Kataoka 2010: “The word ‘scientist’ means an artist for the future”

September 6, 2010

After jumping into the handheld computer market too early with a Palm Zire back in 2000, I gave the iPhone a few years to mature before hopping onto that bandwagon. Now that I have arrived, it is time to get equipped with all of those essential applications. For “science” (and personal entertainment), the most useful apps have been:

  1. Dropbox (Free) - Both a pdf storage and viewing solution. It is also incredibly useful for synching active projects between home and work desktops.
  2. Molecules (Free) - A trouble free 3D viewer for pdb files.
  3. Atom in a Box ($9.99) - I can’t afford this, but the graphics look beautiful.
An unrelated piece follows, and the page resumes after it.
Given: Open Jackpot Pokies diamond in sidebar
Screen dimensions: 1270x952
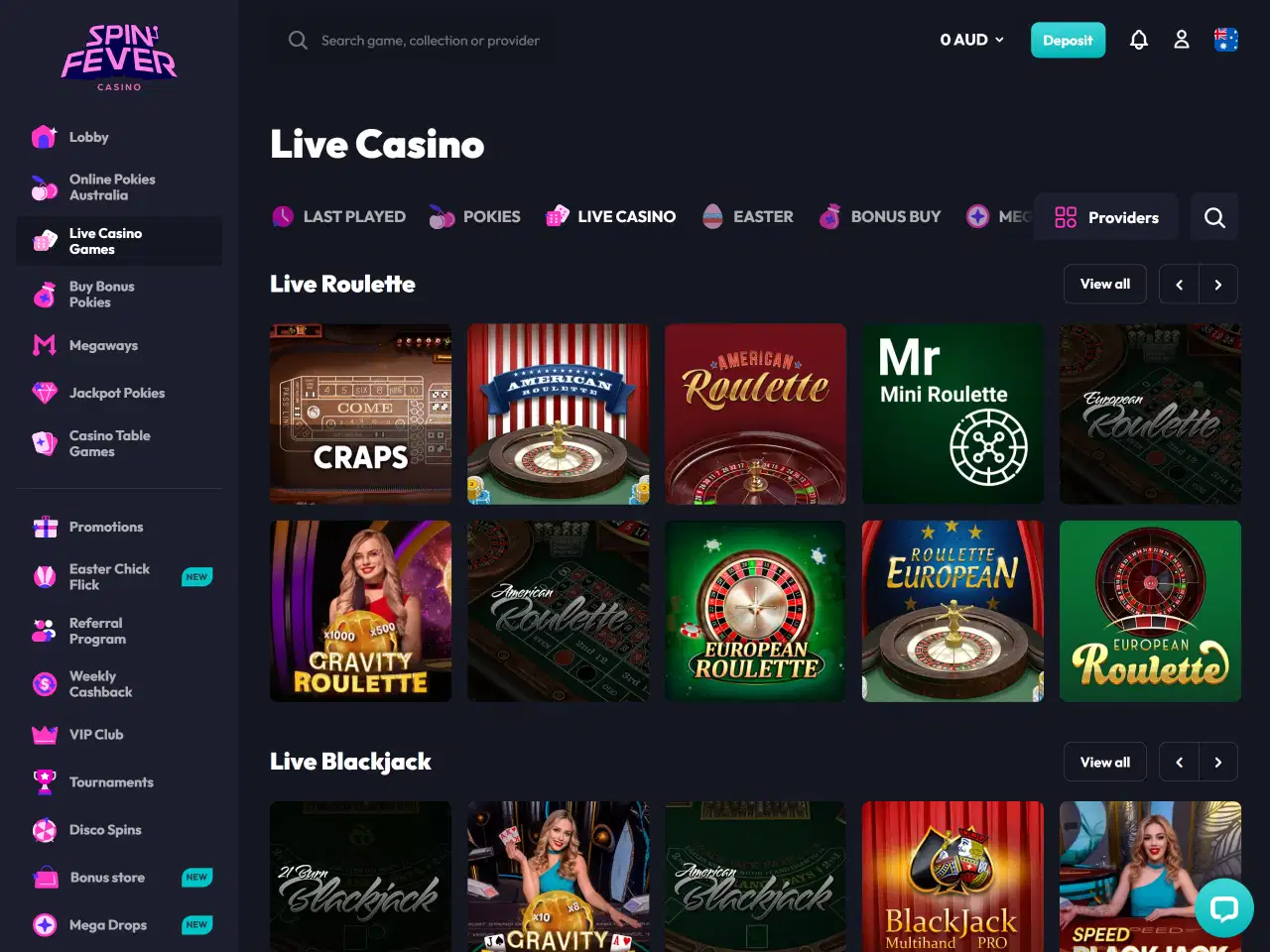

Rotating g and f functions could easily pass a long train trip.
  4. Foursquare (Free) - Social network with GPS could be viewed as the death of privacy, or a gateway to stalking. I tend to be more optimistic, it tells you what fun places are close by (useful at conferences at least?). Maybe Foursquare will disappear with the advent of Facebook places.
  5. Waterfall (Free) - Tetris combined with the ice obsession of the UCL Chemistry Department.
  6. SSH Terminal ($0.99) - Perfect for that covert Sunday afternoon combination of “qstat” and “qsub” - it stores username and passwords, so you can connect to any machine with a single click.
  7. Mobile RSS (Free) - A nice interface to google reader, to pass the time with new publications in real time.
  8. Graphing Calculator ($1.99) - The interface is beautiful. It provides a fully functioning scientific calculator and the ability to graph multiple functions - very nice for playing with molecular mechanics forcefields while on the move.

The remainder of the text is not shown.